With faster imaging speeds, a greater number of A scan locations can be employed in larger scan patterns, expanding the OCTA field of view while maintaining high resolution, all without drastically increasing overall image acquisition time. On SS-OCTA devices, larger single acquisition scan patterns are available, such as 12 mm x 12 mm and 15 mm x 9 mm. During scan acquisition, the internal fixation point can be circled parafoveally to acquire 12 mm x 12 mm scans centered at the fovea and in parafoveal regions. These scans can then be montaged either automatically by device-manufacturer proprietary software or manually by a third-party software to generate a wide-field view of the retina comparable to that visualized by fluorescein angiography (Figure 1).

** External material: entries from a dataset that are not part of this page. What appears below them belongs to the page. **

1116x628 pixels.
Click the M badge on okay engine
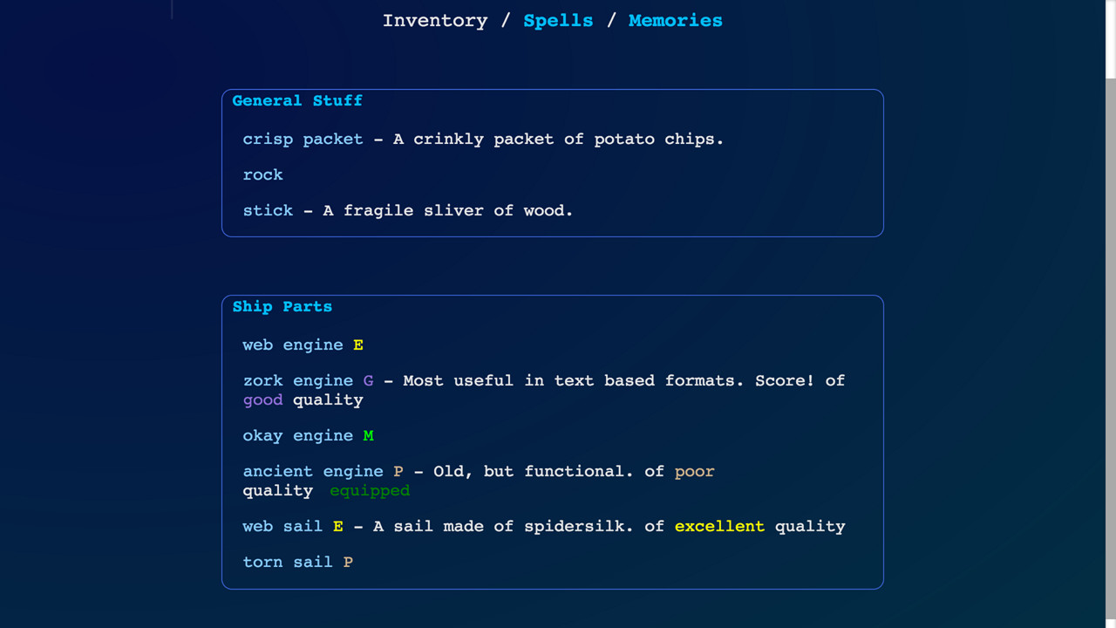pos(367,435)
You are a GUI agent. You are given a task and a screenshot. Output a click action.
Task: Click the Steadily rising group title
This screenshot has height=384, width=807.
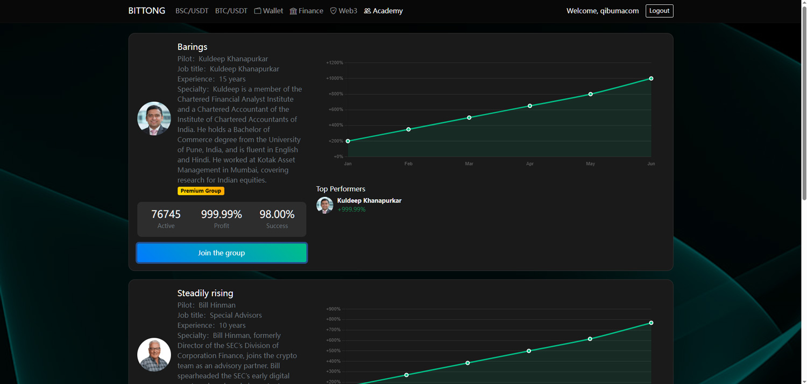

One of the current limitations of commercially available OCTA technology is that it provides binary images. The images only show whether there is flow or not and cannot delineate the speed of flow. An exciting development, with improved scanning speed, is the ability not only to differentiate between flow and no flow, but also to assess flow speeds. A proof of concept of this is a technique called variable interscan time analysis (VISTA), which has been applied to high-speed prototypes to compare relative flow speeds in the retinal vasculature (Figure 2).4,5 VISTA has been invaluable in our understanding of the changes in flow speed in diabetic patients as well as in the vessels of choroidal neovascularization.6,7 Future advancements in VISTA technology may even allow for quantification of retinal and choroidal blood flow velocities.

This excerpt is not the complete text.